Seeking a perspective on the subject matter, I spoke to a UK-based Nigerian political analyst who maintains extensive up to the minute contact with powerful…

Seeking a perspective on the subject matter, I spoke to a UK-based Nigerian political analyst who maintains extensive up to the minute contact with powerful and influential people in and out of government, and he had this to say: “I can tell you for sure that we are indeed witnessing the last stages of northern political hegemony in Nigeria. I am absolutely certain that after President Buhari, it will be highly problematic to have another northerner from any of the two major political parties succeed him. 

“The entire South of Nigeria and a significant number of people in the North will not welcome the idea and will work against it. Although the North had relinquished power to the South before in 1999 in favour of Olusegun Obasanjo, it was at the instance and terms dictated by the North. In the present dispensation going to 2023, however, the North is being compelled to hand over power with all the aces it holds in political power coming to nought. In the likely event of that happening, the North would have been forced against its will to retain its major factor of comparative political advantage in Nigeria. And there will be political significant consequences both for the North and Nigeria’’.

As this reality weighs heavily on the minds of the northern elite, a number of options are being considered.

The first option is that of forming a new political party or hijacking one of the existing northern-based political parties wherein the cream of northern political figures will parachute into. This is based on the calculation that the northern voters will turn their support to such a party if as expected it picks a northerner as its presidential candidate.

But the uncertainty in this move is that with the limited time left before 2023, such a party may not be able to make the desired impact to register itself in the minds of voters and get them to shift their support to it. And then another question to ask is will the party be able to attract enough significant northern political figures to make the difference?

Yet again, the point is will the South and significant parts of the North take this political sleight of hand from the North lying low? I bet the naysayers to this won’t.

Perhaps the uncertainty in this political caper is what gave rise to the option of looking for a pliant and malleable southerner to hand over power to in order to fulfil all righteousness. Former president Goodluck Jonathan, who going by the provisions of the constitution can only serve a term of four years, was considered as a perfect fit for this ploy. An added advantage is that he will have a northerner as his vice-president who by arrangement will then take over after Jonathan must have spent four years, thereby returning power once again to the North.

But again as convenient as it looks, this does not wash. The idea has predictably come under heavy pressure from the South and pretty much from every decent personality in the country not to agree to such a move for a number of reasons prominent of which is that his reputation and standing as a statesman will suffer greatly.

Out of odds and options it is obviously not looking good for the North. The prevailing concentric situation of insecurity leading to the near total decimation of the rural economy and the corollary of debilitating poverty in most parts of the North is abysmal enough. Added to the cocktail are the widening fault lines of ethnicity, religious and sub-regional differences and identity which are weakening the once cohesive North.  If we add that to the fact that the North is about to lose a game, (contest and control of political power) in which it has all along been the master then the picture of complete uncertainty and desperation pervading the power circles in the North becomes clear.

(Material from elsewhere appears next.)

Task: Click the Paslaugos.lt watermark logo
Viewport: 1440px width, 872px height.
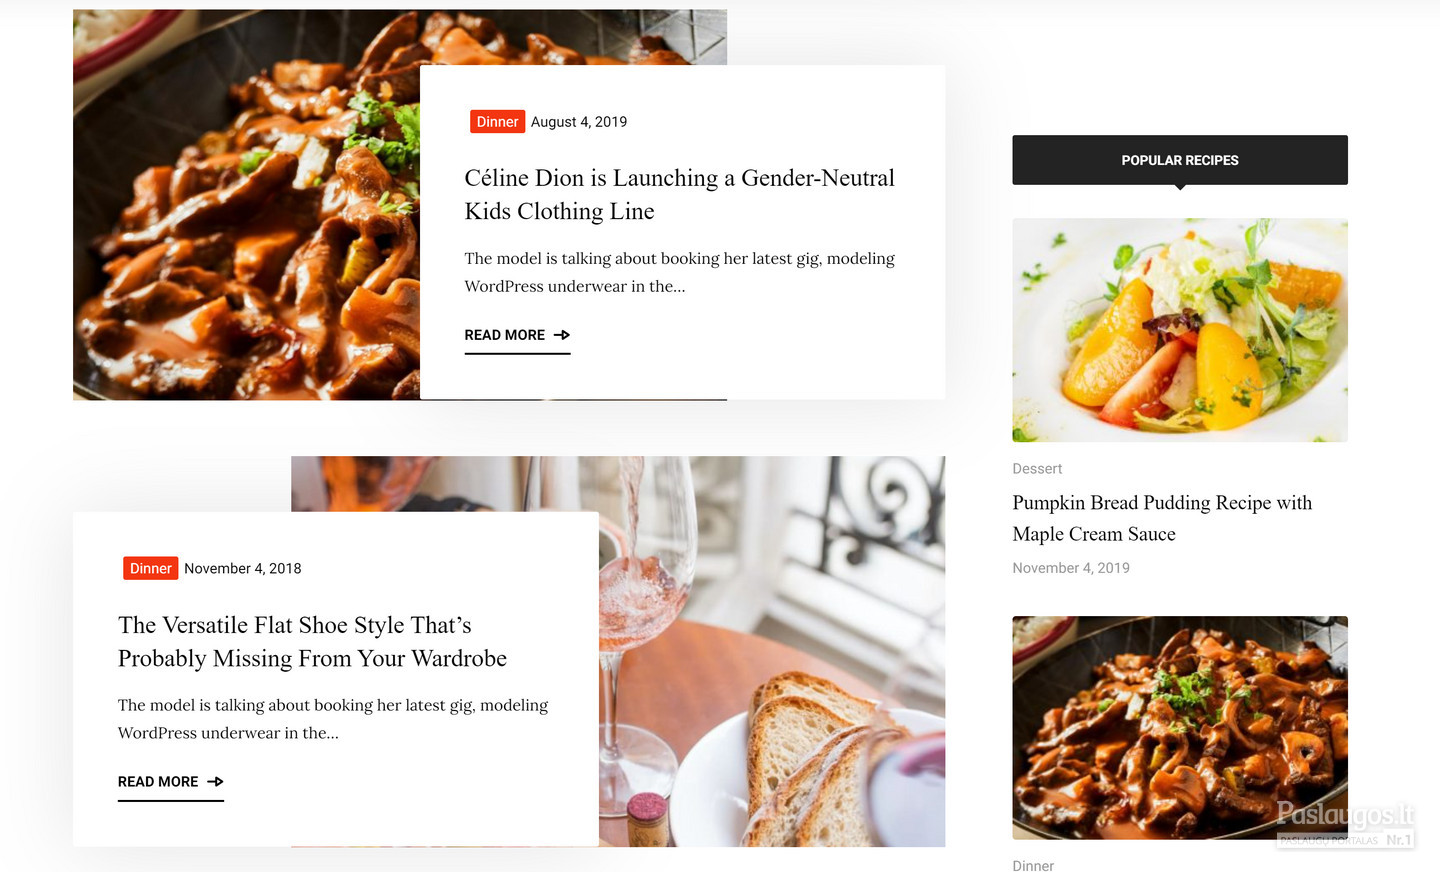Action: [1346, 825]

And to make it worse still in the likelihood of power shift to the South in 2023 under the current political reality, the North cannot expect any political favours from any Nigerian president from the South. The North can expect that in its weakened state it cannot resist the move by any president of southern extraction egged on by relentless pressure from southern intelligentsia to sponsor fundamental political and economic reforms that will ultimately clip the political advantages that the North had enjoyed in the polity for long.

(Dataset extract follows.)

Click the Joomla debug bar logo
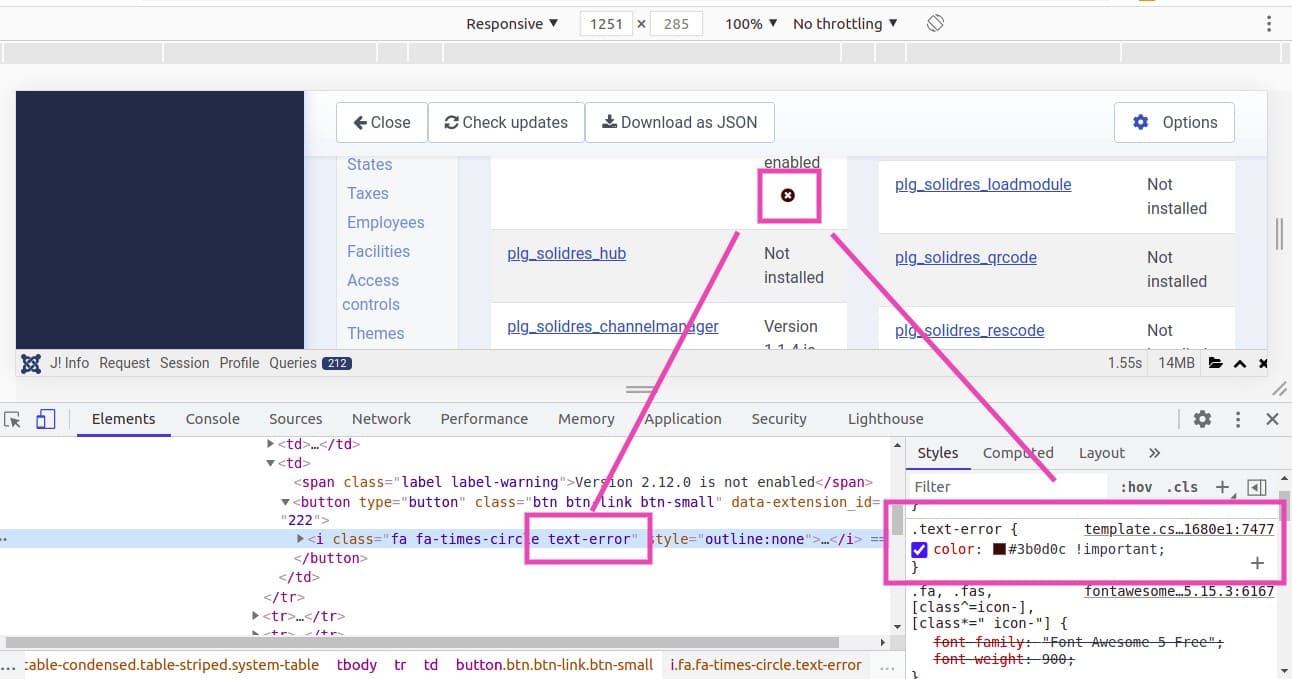This screenshot has width=1292, height=679. click(31, 363)
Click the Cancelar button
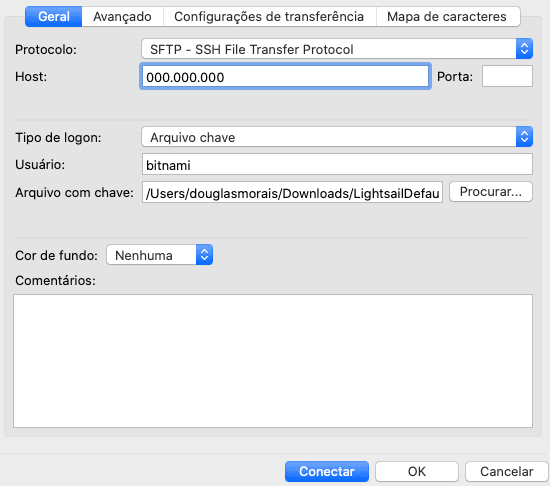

It is quarter to midnight for the North and with the tiny window of opportunity left; the North can either sort the mess it is in or have it sorted out by forces it can hardly control to its eternal detriment and regret. There are many in the North who would rather deny this reality or resort to taking offence at the mention of this. But for its sake and the country this unpalatable fact must be brought to the public space. 

The first step in coming to terms with this reality is to delve into history. The situation in the North has a parallel with the situation that existed during the pre-jihad era. Then rulers and even clerics were involved in all manner of oppressive practices to live a life of debauchery. Slavery and slave raiding, banditry and kidnapping, confiscation of farm produce of the peasantry, unjust taxes and general corruption was practiced to the hilt. This led to the depopulation and decimation of the rural economy and livelihoods with the resultant insecurity.

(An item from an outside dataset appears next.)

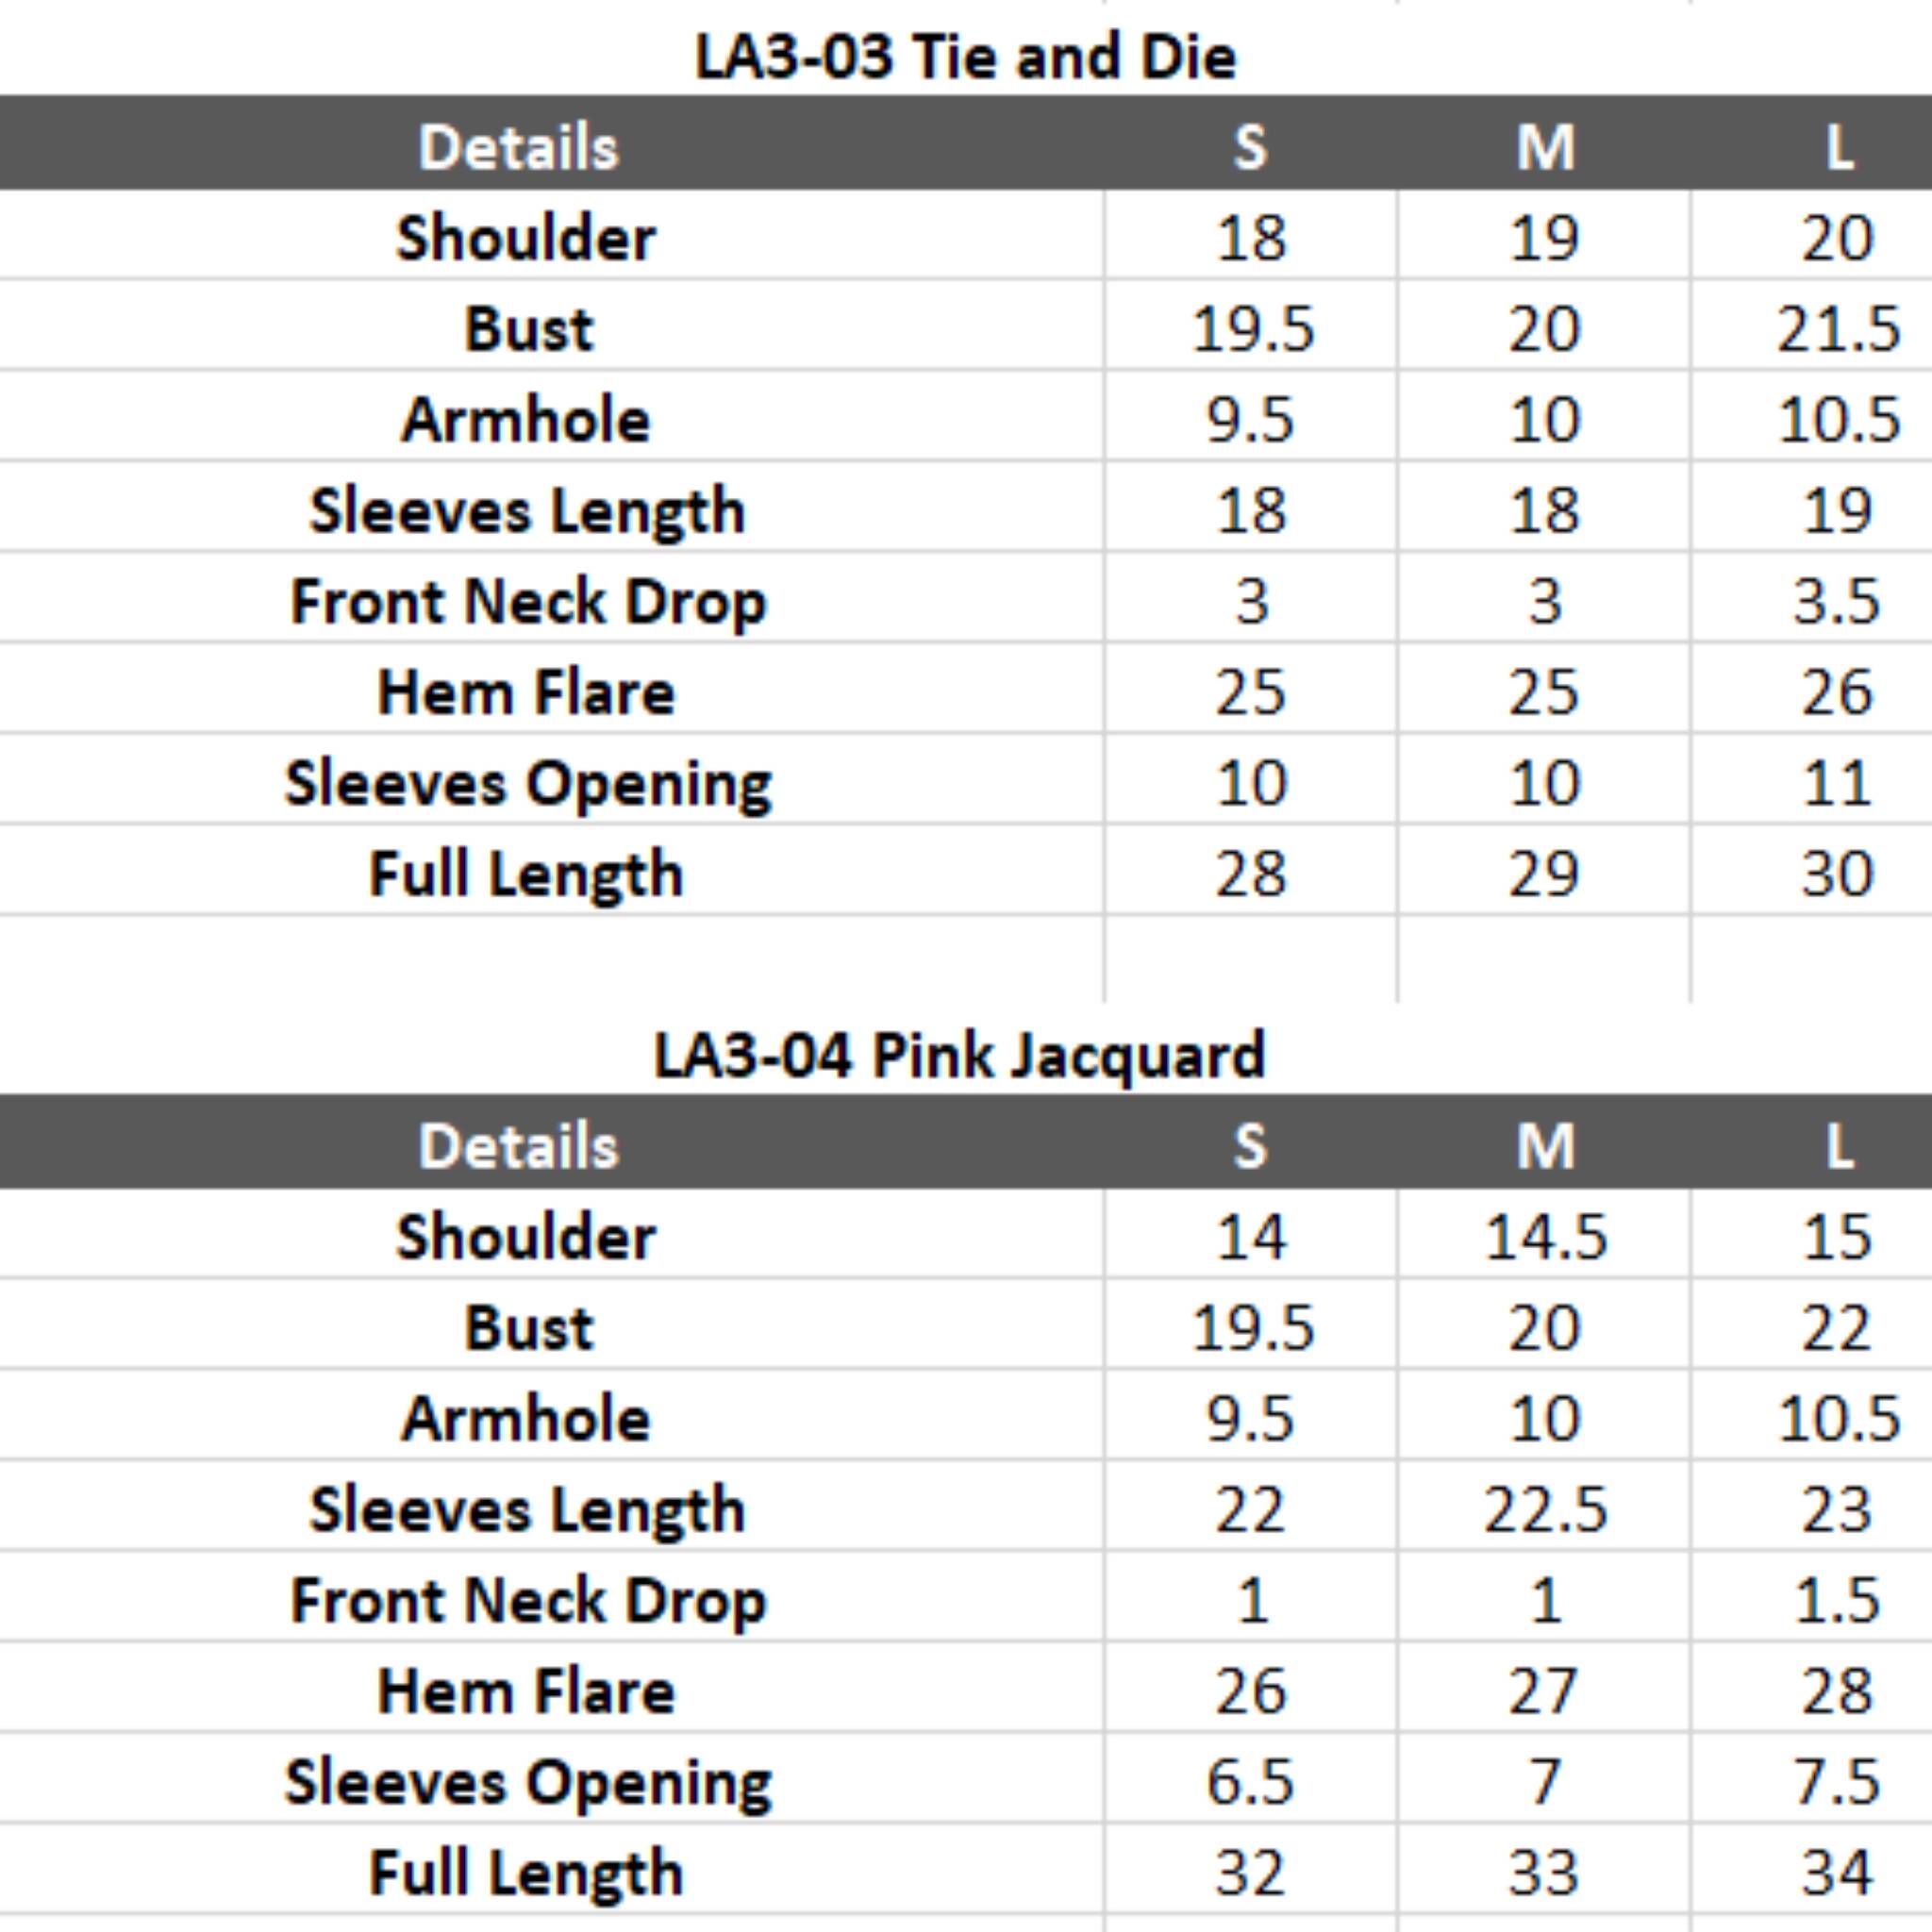
Task: Click Armhole label in Pink Jacquard table
Action: (x=526, y=1419)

This political and social low point provided the fertile ground for the rise of Uthman dan Fodio and his revolutionary/reform movement and its success in overthrowing the old order. The historical irony in this is that it is his heirs who constitute the traditional ruling system, the clerics and modern intelligentsia of the North which has sunk to the same low point as it was over a couple of centuries ago. Taking the irony further, the epicentre of the current happenings in the North, Zamfara, was also the epicentre of the low point of pre-jihad Northern Nigeria which gave rise to Uthman dan Fodio.

In the present circumstances, the North as a whole is at an all-time political and socio-economic combustible point and going further the likelihood of internal and external factors acting to change the situation is real and imminent.

For the North, it will be ultimately futile to try to stand in the way of this movement or ignore its import because its momentum is driven by objective historical factors. History teaches us that human societies being dynamic, the continuous interplay of forces are bound to result in changes in structures of such societies sooner or later. The present order in the North and in Nigeria is a product of such objective historical trajectories. And for sure they cannot remain so in perpetuity.

Societies that have survived through history standing strong today had invested much to anticipate such historical movements and ride with the momentum they bring in order to be part of the eventual outcome.

The North should anticipate the momentum of current political and socio-economic developments in the country raise and encourage its young Turks to join up and be part of the quest for a new Nigeria which all these is inevitably leading to eventually. (Concluded)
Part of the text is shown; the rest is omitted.